テクノロジー業界は職業柄上、男性の比率が他業種に比べて高いのが現状です。それはAppleも例外ではなく、技術関係のスタッフとして働いている女性の割合は23%に留まっています。
 
こうした実情を受けて、ティム・クックCEOはインタビューで4日、「科学、テクノロジー、エンジニア、数学(STEM)といった分野の職業ではジェンダーの不均衡によって歪められている」と強い口調で男性が特定の分野で優位にある問題を訴えかけました。「もし、このままSTEM(科学・技術・工学・数学)分野で女性の存在感が低いならば、イノベーションの多くがアメリカで生まれることはないだろう」

Appleも女性従業員の比率は伸び悩んでいる

ティム・クックCEOの問題意識は、Apple自体にも向けられていることは明らかでしょう。
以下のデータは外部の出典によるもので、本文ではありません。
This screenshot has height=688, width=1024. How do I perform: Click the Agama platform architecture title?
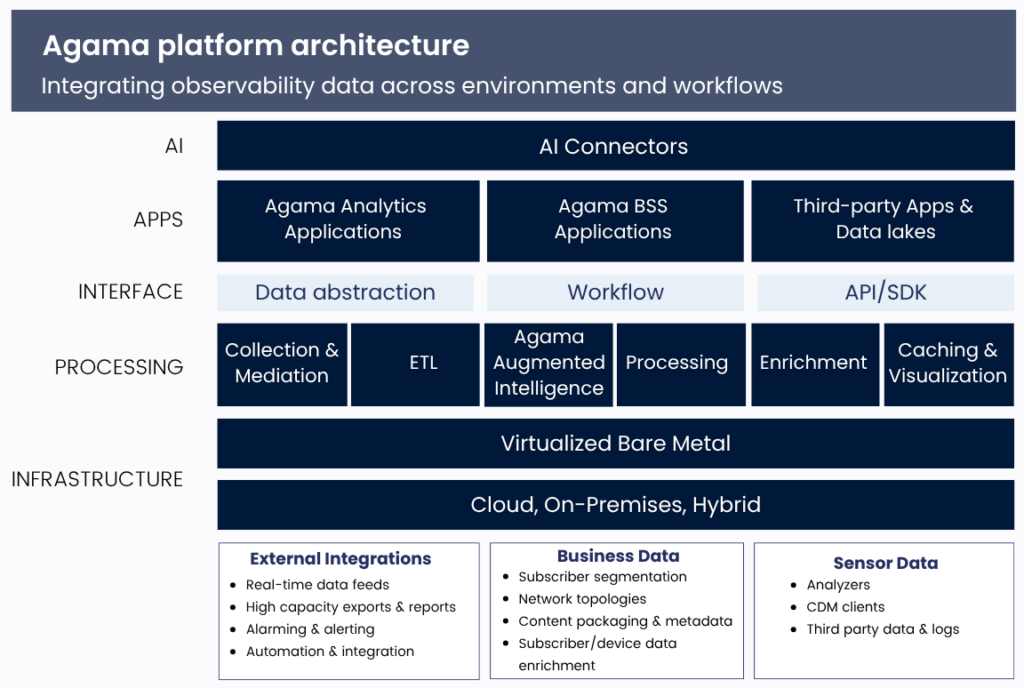(256, 45)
2015年にAppleの女性従業員の比率は31%でしたが、2年が経とうとしている現在にあっても、その比率は依然として32%に留まっています。
 
また、役職が重くなればなるほど女性の比率は下がっていき、107名の役員のうち、女性は20名に過ぎません(そのうち15名が白人)。こうした実情は最近も、同社の株主から「多様性に欠けている」として批判を浴びたばかりです。